What is meant by “the left” here is, presumably, the Labour Party generally speaking — that is, Labour as the de facto “left-wing” party contrary to the de facto right-wing Conservative Party. But, as this is a concern coming from within the party itself, we can safely say that what they really mean is the “Labour right”. But this is further obfuscated by the Guardian‘s use of the phrase “national-identity politics”, which is used to sound like a sly nod to Corbyn-era student-activist rhetorical impotence, when what is being objected to is a shift towards right-wing talking points.

Confused yet?

To break it down, what has really concerned Labour staffers is “the Labour right playing with nationalist rhetoric and symbolism”, but these concerns have instead been rendered in the now-familiar language of the anti-Corbyn press, in order to… I don’t actually know… Trigger the right into thinking Labour is still playing idpol games with their own concerns? Or is it some sort of double bluff that contaminates nationalism with wokeness, therefore making nationalism suddenly uncool? The truth will be nothing so Machiavellian. This is just how far the contrarian rot goes.

What’s interests me in all this is how it affirms the Deleuzo-Guattarian understanding of late-capitalist dynamics and how they have utterly infiltrated the political sphere. Nothing has ever died from its contradictions, they say. But they also go a step further, suggesting that a capitalist system actually feeds on contradiction. The Labour Party affirming contradictory centrism over the principled Corbyn years in the hopes of doing better at the next election demonstrates that fact with a painful clarity.

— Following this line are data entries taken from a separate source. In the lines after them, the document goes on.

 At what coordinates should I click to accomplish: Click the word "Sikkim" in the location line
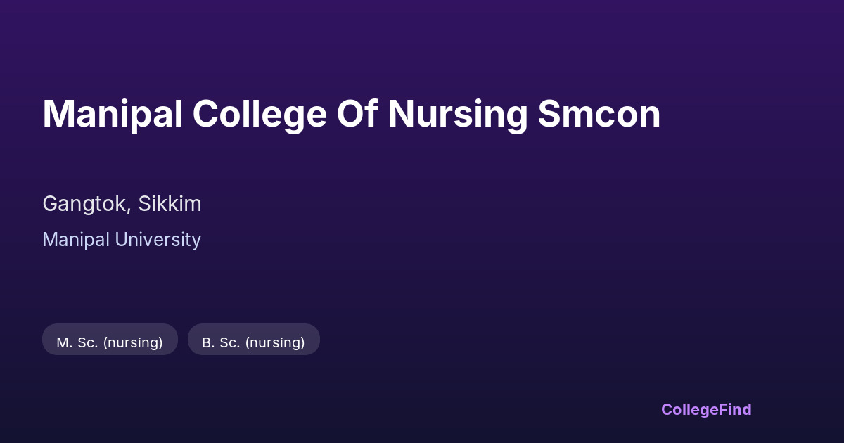click(170, 204)
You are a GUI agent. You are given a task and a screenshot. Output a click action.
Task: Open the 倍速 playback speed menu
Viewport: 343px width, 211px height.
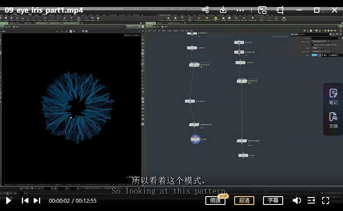coord(215,201)
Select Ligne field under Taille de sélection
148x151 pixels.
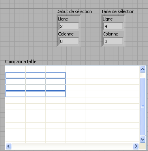pos(113,26)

In fairness, the actual point being made here is clarified almost immediately afterwards — if the Guardian‘s phrasing hasn’t thrown you off balance. Those progressive MPs still clinging onto the party in the aftermath of the Corbyn era rightly call out the party’s prospective appeal to “patriotism” for what it is — something of a TTIP dog-whistle imported from American political discourse.

So many times we’ve heard leftists in the US challenge an anemic understanding of patriotism — the most flogged of that nation’s dead-horse concepts, surely. Theirs is an understanding that often excludes progressives, as if wanting to improve your country is somehow the same as hating it. However, as many have pointed out over the years, serving in public office is, in its most idealistic sense, an innately patriotic act. But, in our backwards world, this commitment to public office is tainted by a self-serving majority who claim patriotism as an act of economic conservation rather than the pursuit of anything that might be more broadly in the national interest.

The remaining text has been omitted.